◆ **Passage provided**
-----

A study of Technical Factors involved during Right mutual Fund Selection: Mutual Fund as a financial product has gained a lot of dominance in recent years. With the growing education of financial products and government advertising schemes like ‘Mutual Fund Sahi hai”, people are now more aware of the various mutual fund investment avenues.
In our previous article on how to pick a mutual fund, we had given insights on the various fundamental factors, we should consider and understand before selecting a Mutual Fund to invest. Through this article, we aim to look at and explain the various technical factors that need to be considered for mutual fund selection. Thorough knowledge of both fundamental and technical factors goes a long way in picking the right funds to invest in.
Anyways, before understanding the technicalities, let us revise the concept of Mutual funds to brush up our basics. Let’s get started.
Table of Contents
What is Mutual Fund?
To put it in simple words, a Mutual fund is a pool of money which is been collected from various investors who want to invest their money in the stock market and other profitable assets but do want to go through the whole process of selecting the avenues to invest. They just park their money with a Financial Institution (in this case AMC), which in turn takes on the mantel of investing the pooled fund and generate returns for investors.
The funds are being managed by the fund managers, who use their skill and experience in generating the best possible returns for the investors. Eventually, these returns are sent back to the initial investors, after deduction of the basic costs required to run that fund.
Technical Factors to consider for Mutual Fund Selection
Here are six of the most important technical factors that the investors need to consider for mutual fund selection. Anyways, the best part about these technical factors are they are very simple to analyze. Let’s look into these technical factors:
1) Expense Ratio
This probably is one of the most important factors that is sometimes overlooked a few investors while deciding upon a mutual fund.
The expense ratio is the fee that is charged by the Asset Management Company (AMC) for managing the mutual fund. It basically includes the fee the fund manager, other operational and administrative expense which are incurred while managing the fund. Expense cost is charged on a year to year basis.
Generally, the expense ratio is also the function of the size of the fund. The type of Mutual funds (Growth and Direct) also impacts the expense ratio. The expense ratio of Direct mutual funds is lesser compared to Growth mutual funds.
In India, the expense ratio generally varies between 1% to 2.5% of the total fund value, depending on the fund house and type of fund.
2) Fund’s Portfolio
This is one very important consideration while buying a mutual fund. With the help of careful analysis and research, we can choose the fund which has a portfolio that suits our risk profile. And even the size of the portfolio makes a lot of difference in choosing a mutual fund.
Say, if we were to choose a blue-chip fund to invest. A fund that has diversified investment in 50-60 stocks, is more likely to perform in line with the performance of Nifty, and the fund which had a smaller portfolio is likely to have more volatile returns.
The quality of shares in the portfolio also makes a difference in the performance of the fund. The fund which includes sector leaders has more sable returns compared to one that is laggards of the industry.
3) Rating Agencies
The rating given by rating agencies provides valuable insight into the performance of the funds. For example, CRISIL Ratings of different mutual funds. Just to put in perspective, a rating of 5 on 5 generally means the fund has been performing better than expected in their category. They have been managing risks that are well within the acceptable limit. While rating a fund, the historical performance may be given higher weightage by different rating agencies. It a basically a consistency parameter of the mutual fund.

-----

◆ **Given data**
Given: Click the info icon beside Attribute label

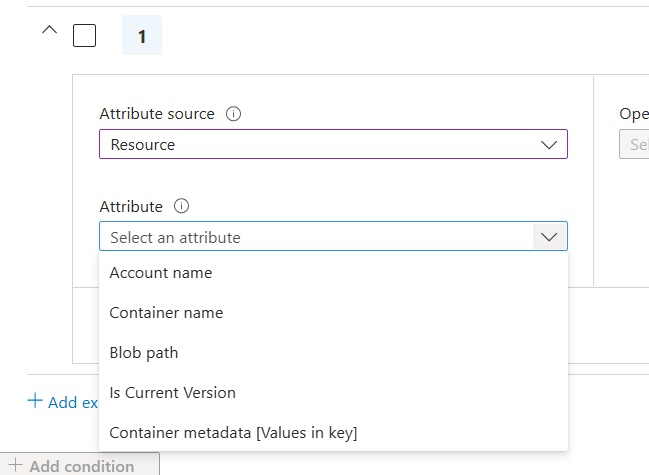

-----

◆ **Exercise prompt**
Go on with the article on technical factors for choosing a mutual fund, starting right after its last sentence. The listing has no connection to the mutual fund article.

◆ **Answer below**
4) AUM (Asset Under Management)
The total value of the assets which are being managed by the fund (AUM), gives a big picture of the quality of the fund. The fund which has a large AUM has a faith of a large number of investors which in turn gives an indication that it is managed in a professional and cordial manner. And these funds are managed by professional Fund Managers. The following are some of the factors which have an impact on the AUM of the fund:
The Fluctuations of the market
The performance of the fund i.e., if the fund performs well, then the AUM of the fund increases and it attracts more investors to put money in the fund.
Size of the fund. If the fund is of big size, then the returns generated will be higher which in turn will increase the size of the AUM of the fund
5) Category Returns
One’s performance is always judged by how they perform compared to their peers. Similarly, in the case of mutual funds, the performance of the funds, compared to their category peers holds a lot of significance.
Again to take the example of Bluechip Funds:
Now, if we look at the figure above, we see the performance comparison of the Blue chip funds category. And the categorical comparison helps us in understanding the fund’s performance. There are various parameters to choose from. And one can filter the funds, depending on one’s preference, and make an informed judgment while buying the fund.
6) Risk Ratios
The last on the list, but one of the most important parameters in judging the funds’ performance. The risk ratios help us in understanding the risks taken to generate returns for the investors. Through this article, we will have a look at the two risk factors: Standard deviation & Beta.
Standard Deviation (SD): This parameter judges the volatility of the fund over the last three years. If the SD value is low, it generally indicates low risk and low volatile funds and which ultimately leads to more predictable performance. Therefore, if we have two funds, Fund A and Fund B. If both the funds are giving similar returns, and if one has a lower standard deviation than others, then it is advisable to choose a fund with a lower standard deviation.
Beta: Even beta is used to understand the volatility of the fund. If the fund had a high beta, then the funds is generally more volatile. It is advised to choose funds that have low beta value.
Even while doing the risk analysis of the category of the funds, the ones which have low beta and standard deviation should always be the preferred choice.
In this article, we tried to cover the technical factors that you should look into during mutual fund selection for right investments. Here are the top takeaways from this article:
A clear understanding of both technical and fundamental factors goes a long way in choosing the right fund to invest.
The size of the fund along with portfolio diversification should be given due importance in choosing the fund
The expense ratio gives information about the cost of managing the fund. The lower the expense ratio, the higher the returns for the investors.
The categorical comparison helps in selecting the right fund which matches one’s risk profile
The risk factors that measure the volatility of the funds should be carefully analyzed and the fund with low volatility should be preferred while investing.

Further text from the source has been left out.